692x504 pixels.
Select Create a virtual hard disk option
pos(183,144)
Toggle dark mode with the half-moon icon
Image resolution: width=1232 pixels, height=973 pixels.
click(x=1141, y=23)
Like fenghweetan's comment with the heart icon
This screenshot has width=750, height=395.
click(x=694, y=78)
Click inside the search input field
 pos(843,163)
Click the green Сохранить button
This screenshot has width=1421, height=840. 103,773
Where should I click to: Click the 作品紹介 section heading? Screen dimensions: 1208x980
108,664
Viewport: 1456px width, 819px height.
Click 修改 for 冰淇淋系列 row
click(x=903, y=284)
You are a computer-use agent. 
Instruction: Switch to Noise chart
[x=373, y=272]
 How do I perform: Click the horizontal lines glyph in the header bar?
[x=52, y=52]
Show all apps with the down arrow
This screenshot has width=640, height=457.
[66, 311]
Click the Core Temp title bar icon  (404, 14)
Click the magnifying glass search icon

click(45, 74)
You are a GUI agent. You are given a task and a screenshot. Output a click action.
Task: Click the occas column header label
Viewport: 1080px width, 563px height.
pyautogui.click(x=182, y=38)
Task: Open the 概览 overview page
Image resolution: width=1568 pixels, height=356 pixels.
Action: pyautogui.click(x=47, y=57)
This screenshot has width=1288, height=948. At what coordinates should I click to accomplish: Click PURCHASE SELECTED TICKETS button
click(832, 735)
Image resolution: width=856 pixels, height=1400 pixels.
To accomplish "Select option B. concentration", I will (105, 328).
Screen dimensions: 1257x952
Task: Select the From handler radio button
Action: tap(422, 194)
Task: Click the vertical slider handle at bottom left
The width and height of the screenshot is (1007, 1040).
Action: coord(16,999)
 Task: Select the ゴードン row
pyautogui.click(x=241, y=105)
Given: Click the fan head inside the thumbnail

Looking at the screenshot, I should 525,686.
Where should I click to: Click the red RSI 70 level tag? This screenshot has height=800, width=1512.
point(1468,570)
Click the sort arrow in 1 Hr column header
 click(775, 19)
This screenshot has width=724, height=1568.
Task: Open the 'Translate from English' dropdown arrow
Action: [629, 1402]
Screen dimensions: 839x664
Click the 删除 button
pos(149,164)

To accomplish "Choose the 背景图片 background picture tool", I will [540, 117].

--- --- ---

- **Aim**: Rewrite the material above as a JSON list of strings, one string for each line and no entries for blank lines.

- **Finished exercise**:
[
  "692x504 pixels.",
  "Select Create a virtual hard disk option",
  "pos(183,144)",
  "Toggle dark mode with the half-moon icon",
  "Image resolution: width=1232 pixels, height=973 pixels.",
  "click(x=1141, y=23)",
  "Like fenghweetan's comment with the heart icon",
  "This screenshot has width=750, height=395.",
  "click(x=694, y=78)",
  "Click inside the search input field",
  " pos(843,163)",
  "Click the green Сохранить button",
  "This screenshot has width=1421, height=840. 103,773",
  "Where should I click to: Click the 作品紹介 section heading? Screen dimensions: 1208x980",
  "108,664",
  "Viewport: 1456px width, 819px height.",
  "Click 修改 for 冰淇淋系列 row",
  "click(x=903, y=284)",
  "You are a computer-use agent. ",
  "Instruction: Switch to Noise chart",
  "[x=373, y=272]",
  " How do I perform: Click the horizontal lines glyph in the header bar?",
  "[x=52, y=52]",
  "Show all apps with the down arrow",
  "This screenshot has width=640, height=457.",
  "[66, 311]",
  "Click the Core Temp title bar icon  (404, 14)",
  "Click the magnifying glass search icon",
  "click(45, 74)",
  "You are a GUI agent. You are given a task and a screenshot. Output a click action.",
  "Task: Click the occas column header label",
  "Viewport: 1080px width, 563px height.",
  "pyautogui.click(x=182, y=38)",
  "Task: Open the 概览 overview page",
  "Image resolution: width=1568 pixels, height=356 pixels.",
  "Action: pyautogui.click(x=47, y=57)",
  "This screenshot has width=1288, height=948. At what coordinates should I click to accomplish: Click PURCHASE SELECTED TICKETS button",
  "click(832, 735)",
  "Image resolution: width=856 pixels, height=1400 pixels.",
  "To accomplish \"Select option B. concentration\", I will (105, 328).",
  "Screen dimensions: 1257x952",
  "Task: Select the From handler radio button",
  "Action: tap(422, 194)",
  "Task: Click the vertical slider handle at bottom left",
  "The width and height of the screenshot is (1007, 1040).",
  "Action: coord(16,999)",
  " Task: Select the ゴードン row",
  "pyautogui.click(x=241, y=105)",
  "Given: Click the fan head inside the thumbnail",
  "Looking at the screenshot, I should 525,686.",
  "Where should I click to: Click the red RSI 70 level tag? This screenshot has height=800, width=1512.",
  "point(1468,570)",
  "Click the sort arrow in 1 Hr column header",
  " click(775, 19)",
  "This screenshot has width=724, height=1568.",
  "Task: Open the 'Translate from English' dropdown arrow",
  "Action: [629, 1402]",
  "Screen dimensions: 839x664",
  "Click the 删除 button",
  "pos(149,164)",
  "To accomplish \"Choose the 背景图片 background picture tool\", I will [540, 117]."
]